1.国际趋同。当前,全球经济一体化趋势要求审计准则也趋向一体化。2010年11月10日,国际审计准则制定机构在与中国审计准则委员会的联合声明中高度评价中国审计准则的国际趋同成果。审计作为一门学科不分国界,大量“吸收”国外成熟的信息系统审计标准,走“国际趋同”道路,将是我国发展审计准则的大势所趋。信息系统审计准则的国际趋同是矛盾的统一体,我国的准则制定机构需要实现“推动趋同的积极因素”与“阻碍趋同的消极因素”二者作用的均衡。

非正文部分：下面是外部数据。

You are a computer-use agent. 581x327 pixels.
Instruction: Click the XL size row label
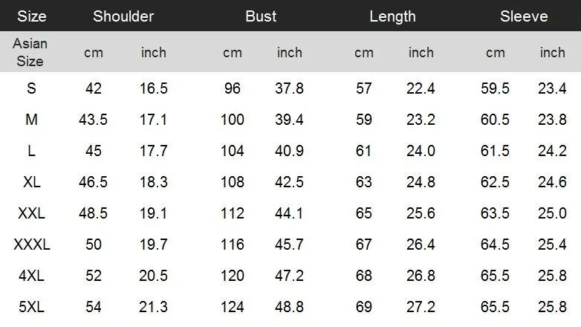pyautogui.click(x=31, y=182)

2.中国特色。由于各个国家的国情不尽相同,因而外国成熟的理念不尽适于中国。我国与国外审计文化的差异主要体现于三个层次:其一是物质文化差异,包括审计环境、审计条件等;其二是制度文化差异,包括审计规范、审计机构组织方式等;其三是精神文化差异,包括价值取向、行为方式等[10]。例如,国际政府审计准则由四部分组成,全部具体准则共计191项条款,然而我国政府审计准则共分为六个部分,全部准则共计47项条款[2]。造成国内外差异的原因有诸多方面,其中一个是我国政府审计无论是实践经历还是理论研究都起步较晚。正因如此,我国审计准则的制定与出台均是以实践经历为基础的,是紧紧围绕实践环节作出的程序性规定,在形式上和内容上拘泥于条条框框,难以达到“适度拓展性”与“适时适应性”等理论高度[11]。有鉴于此,我国的准则制定机构在“借鉴”中,需要充分认识国内外审计文化的差异,明确我国审计文化的特色,努力设计出适用于我国的高效的信息系统审计准则体系。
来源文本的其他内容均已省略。